On Thu, Jun 5, 2014 at 10:43 AM, Mingli Yuan mingli.yuan@gmail.com wrote:
- Towards better content and community, what is the most important things
we want our user to observe?
Mingli,
Thank you for raising this excellent and important question.
I have long maintained -- and I think many others agree -- that the idea of a monolithic "English Wikipedia" or "Wikimedia" community is, at best, an anachronism. While we can look at places like this email list and similar venues and see community behavior, that community is much better described as "Wikimedians who choose to spend their time on broad discussions" than it would be as "Wikimedians."
The choice to spend time on broad discussions does NOT lead to a representative sample of the larger whole.
Instead of trying to figure out how to improve the non-existent "Wikimedia community," I would say it is absolutely essential that we find ways to support the many, many sub-communities in our universe. These overlap of course, but they are distinct and, I believe, much more important. To name a few kinds of sub-communities: * WikiProjects (some of them) * Wikipedia in languages that have smaller communities * Wikimedia projects that have smaller communities (e.g., English Wikisource) * Administrative communities on projects, e.g.
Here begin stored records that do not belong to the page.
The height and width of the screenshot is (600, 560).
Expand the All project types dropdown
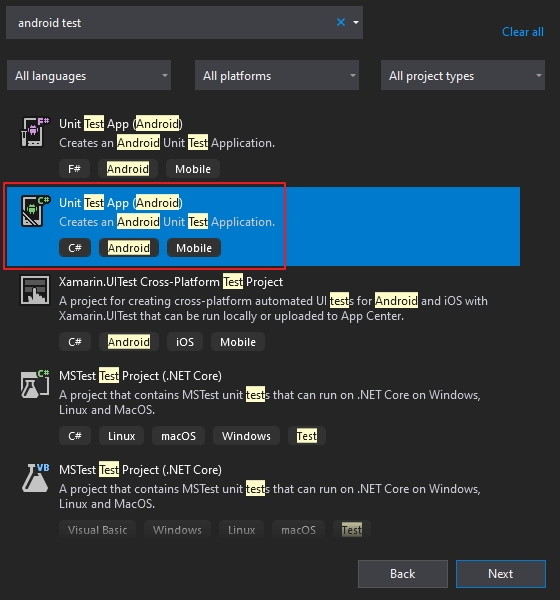tap(463, 75)
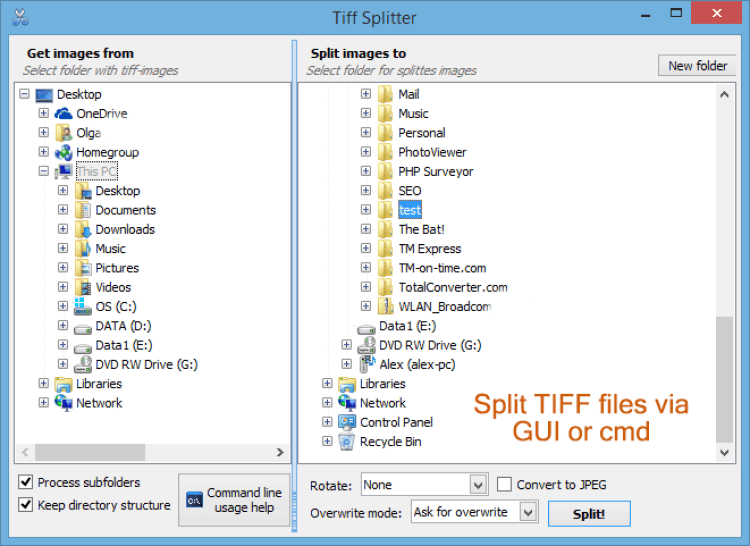Click the New folder button
This screenshot has height=546, width=750.
(697, 66)
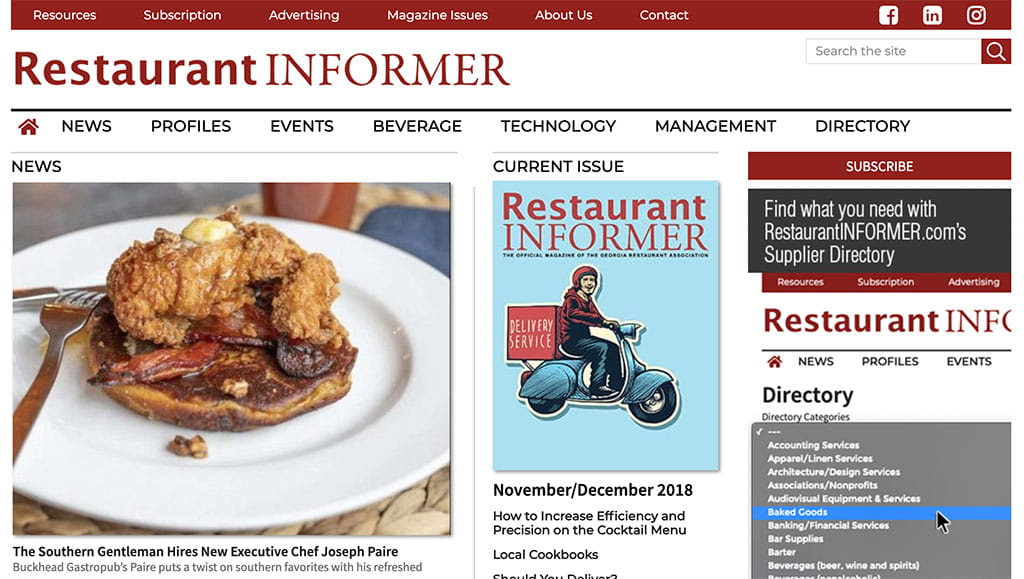Open the BEVERAGE menu section
Viewport: 1024px width, 579px height.
point(417,127)
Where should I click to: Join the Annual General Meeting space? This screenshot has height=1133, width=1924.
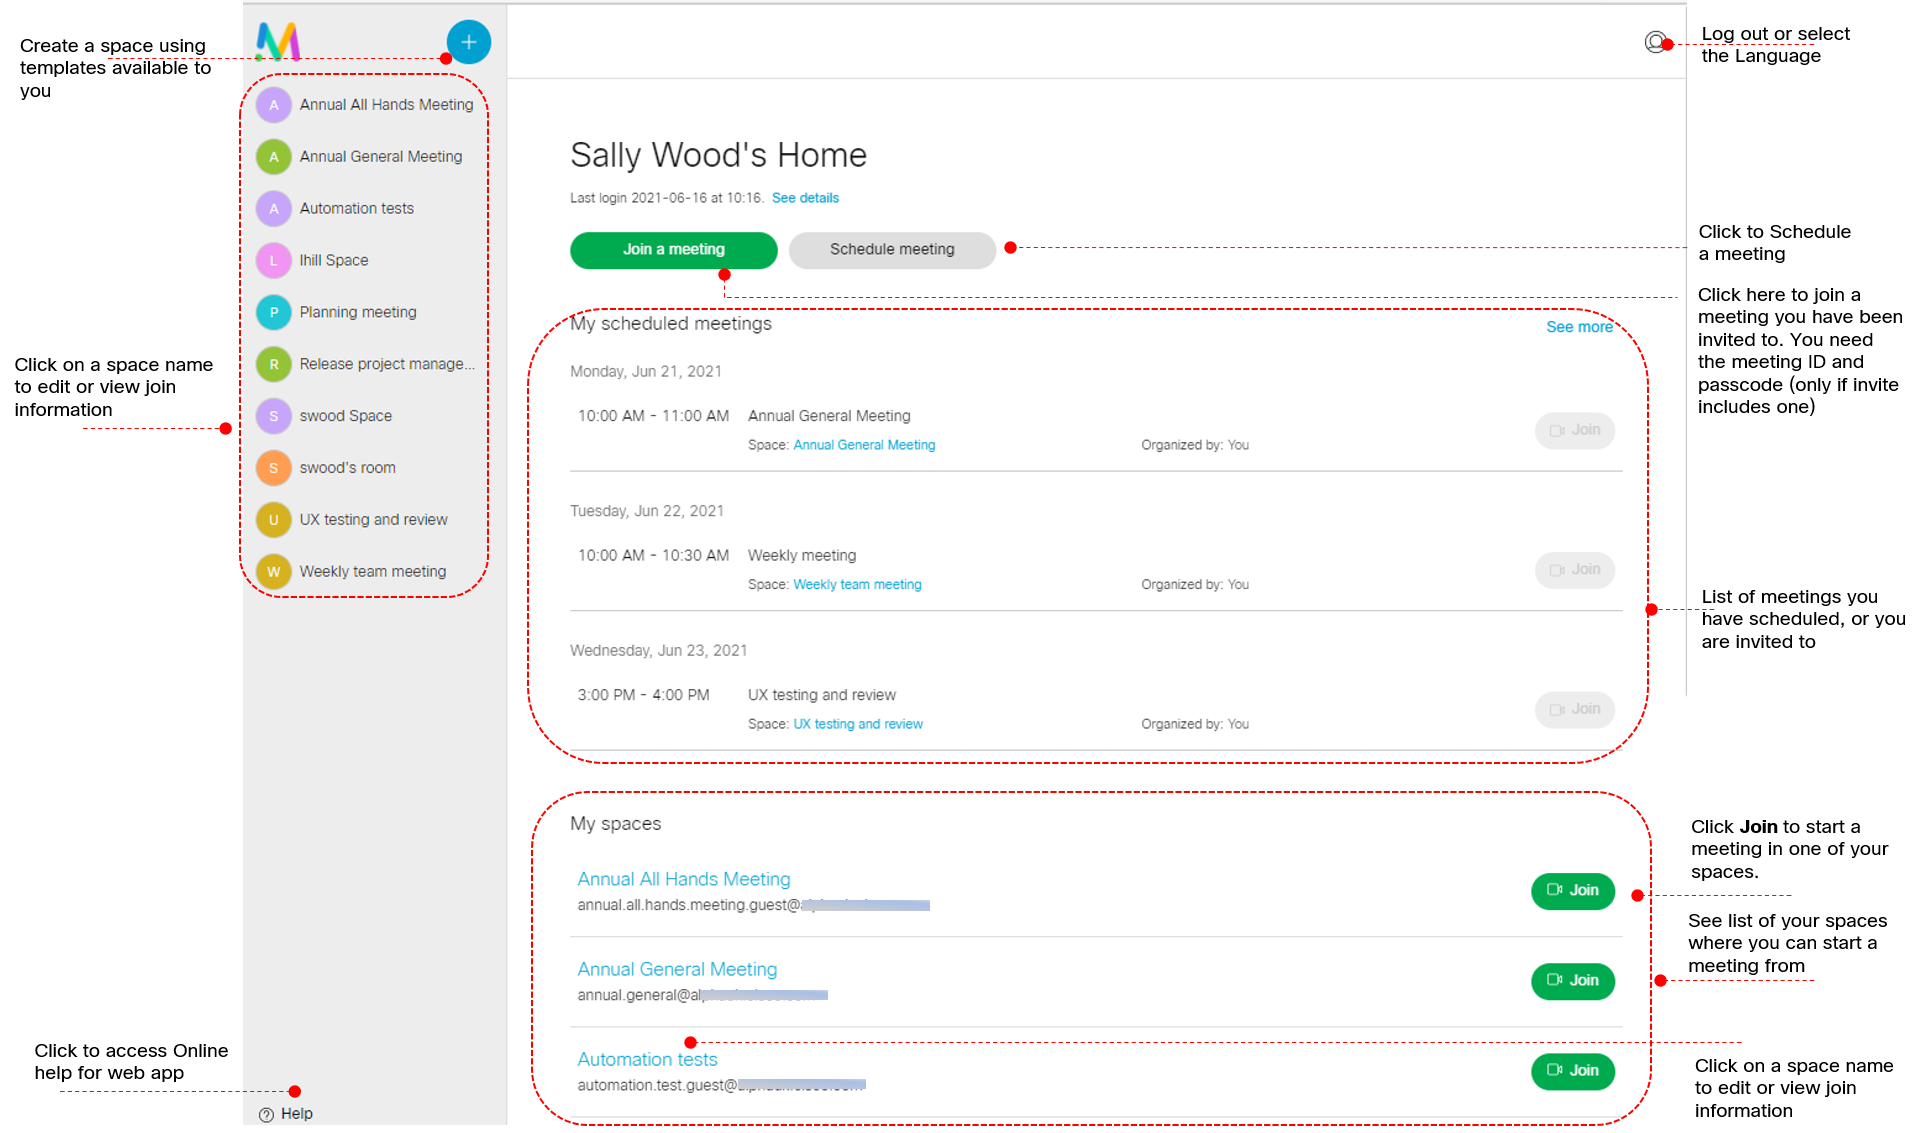tap(1572, 981)

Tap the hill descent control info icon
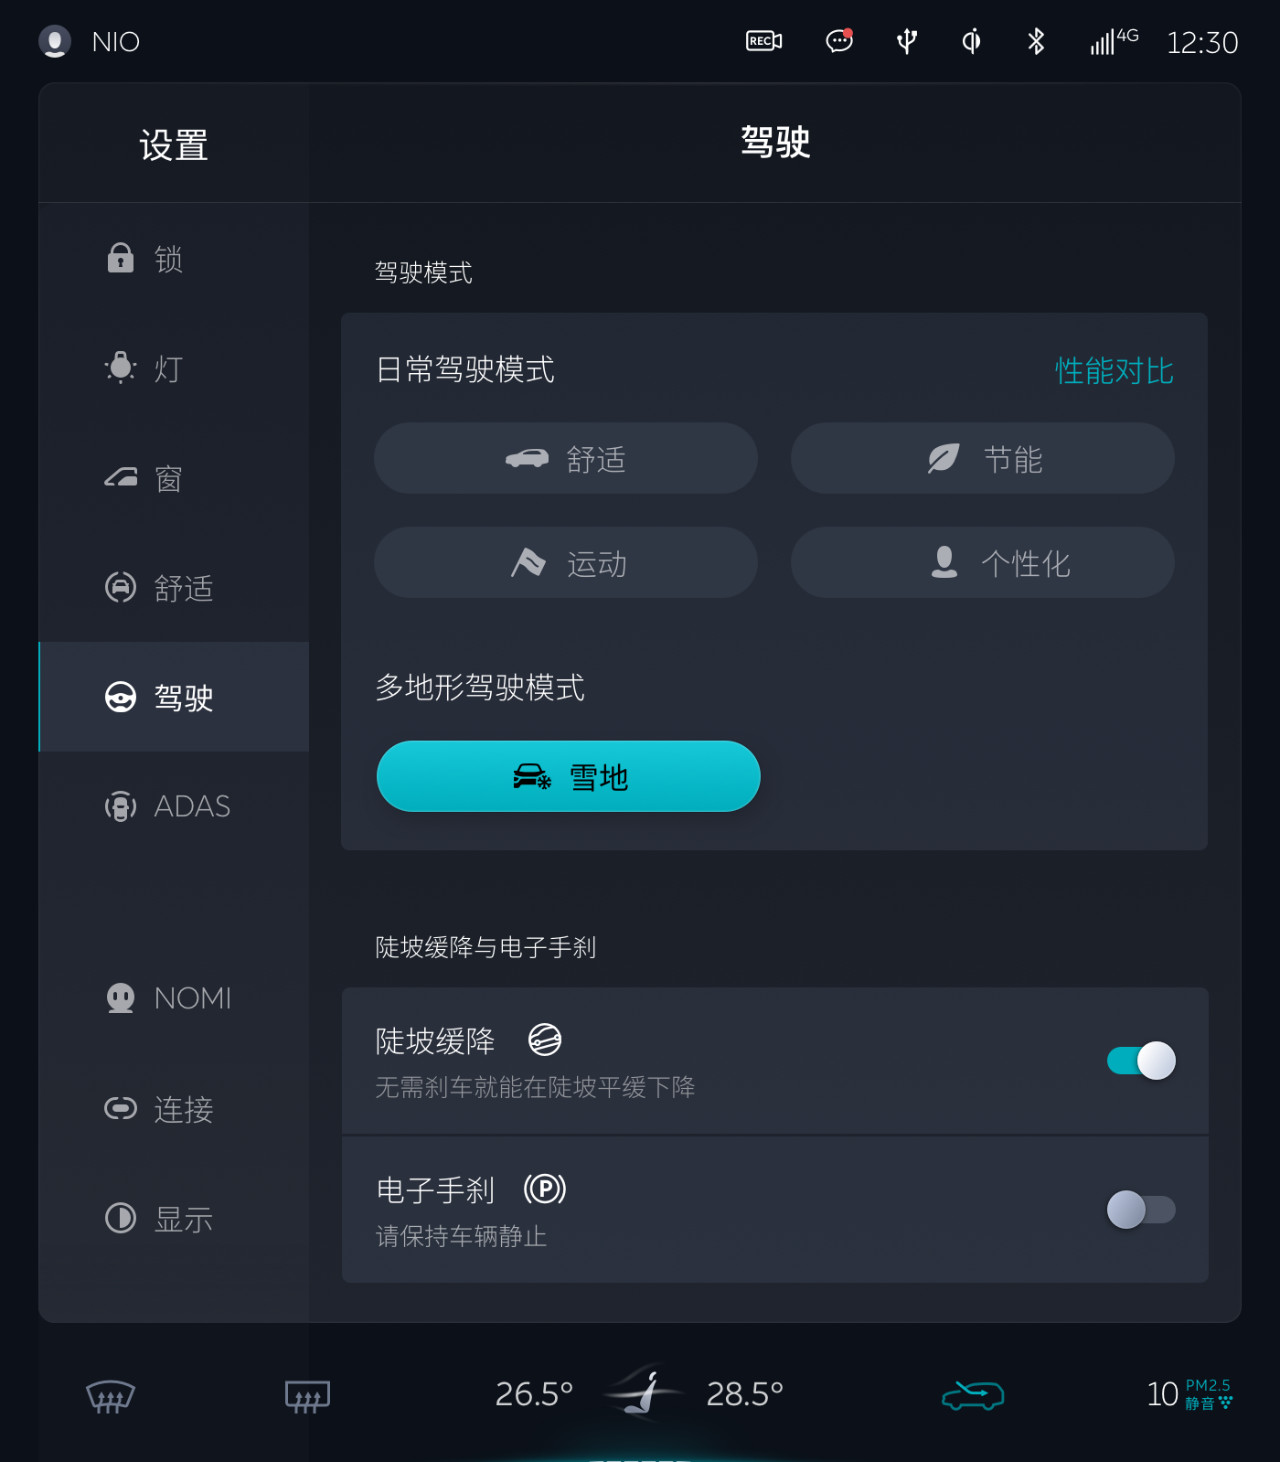pos(545,1040)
Commons (note, I said administrat*ive*, which should not be restricted to those who have the administrat*or* rights) * Those doing GLAM outreach
etc. etc. etc.
If we are going to focus on what supports thriving communities, we must engage with the questions -- and the existing research -- around smaller, more genuine sub-communities like these.
To date, I would say nobody in the Wikimedia movement -- least of all the Wikimedia Foundation -- has done an effective job of identifying and exploring the right questions -- much less coming to the right conclusions.
How can we shift the focus of our social interventions in this direction, effectively?